• Assignment: Write the data out again so that it matches word for word.

####

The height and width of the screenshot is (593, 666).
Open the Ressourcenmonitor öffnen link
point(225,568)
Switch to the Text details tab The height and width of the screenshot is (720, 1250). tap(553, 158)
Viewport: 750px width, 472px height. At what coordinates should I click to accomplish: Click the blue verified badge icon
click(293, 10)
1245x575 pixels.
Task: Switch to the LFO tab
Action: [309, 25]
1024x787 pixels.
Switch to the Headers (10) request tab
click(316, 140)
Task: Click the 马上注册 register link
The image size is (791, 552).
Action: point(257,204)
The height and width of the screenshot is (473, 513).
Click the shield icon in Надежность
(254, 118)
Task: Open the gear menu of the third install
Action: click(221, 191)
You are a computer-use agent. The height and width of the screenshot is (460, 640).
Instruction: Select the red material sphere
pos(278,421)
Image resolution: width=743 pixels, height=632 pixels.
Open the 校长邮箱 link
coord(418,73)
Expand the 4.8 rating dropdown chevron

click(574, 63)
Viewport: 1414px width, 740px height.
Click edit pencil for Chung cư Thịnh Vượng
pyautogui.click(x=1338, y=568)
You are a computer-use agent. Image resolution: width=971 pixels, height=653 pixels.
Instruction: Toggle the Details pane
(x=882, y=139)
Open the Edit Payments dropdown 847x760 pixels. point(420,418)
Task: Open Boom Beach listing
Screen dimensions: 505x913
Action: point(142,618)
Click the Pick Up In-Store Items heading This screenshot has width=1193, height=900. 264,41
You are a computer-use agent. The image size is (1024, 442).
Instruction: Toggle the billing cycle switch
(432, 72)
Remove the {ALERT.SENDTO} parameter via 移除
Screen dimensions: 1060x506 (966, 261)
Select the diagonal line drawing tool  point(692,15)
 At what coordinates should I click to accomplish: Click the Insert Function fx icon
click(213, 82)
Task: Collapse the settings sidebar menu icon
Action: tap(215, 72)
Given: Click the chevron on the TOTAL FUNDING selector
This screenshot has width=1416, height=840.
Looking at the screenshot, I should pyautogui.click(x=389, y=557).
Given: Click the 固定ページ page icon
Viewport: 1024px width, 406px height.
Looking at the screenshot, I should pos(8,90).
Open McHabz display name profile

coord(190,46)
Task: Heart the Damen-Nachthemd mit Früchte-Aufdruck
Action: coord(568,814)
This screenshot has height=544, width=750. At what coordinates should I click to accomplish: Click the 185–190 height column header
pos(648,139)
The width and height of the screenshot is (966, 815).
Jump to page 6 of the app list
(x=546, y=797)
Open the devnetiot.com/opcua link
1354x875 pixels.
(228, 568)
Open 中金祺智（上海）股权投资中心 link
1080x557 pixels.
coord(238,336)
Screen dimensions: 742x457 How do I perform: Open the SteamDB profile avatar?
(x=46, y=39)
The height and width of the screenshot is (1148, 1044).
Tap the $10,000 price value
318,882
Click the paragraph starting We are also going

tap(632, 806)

####

• Output below:
The height and width of the screenshot is (593, 666).
Open the Ressourcenmonitor öffnen link
point(225,568)
Switch to the Text details tab The height and width of the screenshot is (720, 1250). tap(553, 158)
Viewport: 750px width, 472px height. At what coordinates should I click to accomplish: Click the blue verified badge icon
click(293, 10)
1245x575 pixels.
Task: Switch to the LFO tab
Action: [309, 25]
1024x787 pixels.
Switch to the Headers (10) request tab
click(316, 140)
Task: Click the 马上注册 register link
The image size is (791, 552).
Action: point(257,204)
The height and width of the screenshot is (473, 513).
Click the shield icon in Надежность
(254, 118)
Task: Open the gear menu of the third install
Action: click(221, 191)
You are a computer-use agent. The height and width of the screenshot is (460, 640).
Instruction: Select the red material sphere
pos(278,421)
Image resolution: width=743 pixels, height=632 pixels.
Open the 校长邮箱 link
coord(418,73)
Expand the 4.8 rating dropdown chevron

click(574, 63)
Viewport: 1414px width, 740px height.
Click edit pencil for Chung cư Thịnh Vượng
pyautogui.click(x=1338, y=568)
You are a computer-use agent. Image resolution: width=971 pixels, height=653 pixels.
Instruction: Toggle the Details pane
(x=882, y=139)
Open the Edit Payments dropdown 847x760 pixels. point(420,418)
Task: Open Boom Beach listing
Screen dimensions: 505x913
Action: point(142,618)
Click the Pick Up In-Store Items heading This screenshot has width=1193, height=900. 264,41
You are a computer-use agent. The image size is (1024, 442).
Instruction: Toggle the billing cycle switch
(432, 72)
Remove the {ALERT.SENDTO} parameter via 移除
Screen dimensions: 1060x506 (966, 261)
Select the diagonal line drawing tool  point(692,15)
 At what coordinates should I click to accomplish: Click the Insert Function fx icon
click(213, 82)
Task: Collapse the settings sidebar menu icon
Action: tap(215, 72)
Given: Click the chevron on the TOTAL FUNDING selector
This screenshot has width=1416, height=840.
Looking at the screenshot, I should pyautogui.click(x=389, y=557).
Given: Click the 固定ページ page icon
Viewport: 1024px width, 406px height.
Looking at the screenshot, I should pos(8,90).
Open McHabz display name profile

coord(190,46)
Task: Heart the Damen-Nachthemd mit Früchte-Aufdruck
Action: coord(568,814)
This screenshot has height=544, width=750. At what coordinates should I click to accomplish: Click the 185–190 height column header
pos(648,139)
The width and height of the screenshot is (966, 815).
Jump to page 6 of the app list
(x=546, y=797)
Open the devnetiot.com/opcua link
1354x875 pixels.
(228, 568)
Open 中金祺智（上海）股权投资中心 link
1080x557 pixels.
coord(238,336)
Screen dimensions: 742x457 How do I perform: Open the SteamDB profile avatar?
(x=46, y=39)
The height and width of the screenshot is (1148, 1044).
Tap the $10,000 price value
318,882
Click the paragraph starting We are also going

tap(632, 806)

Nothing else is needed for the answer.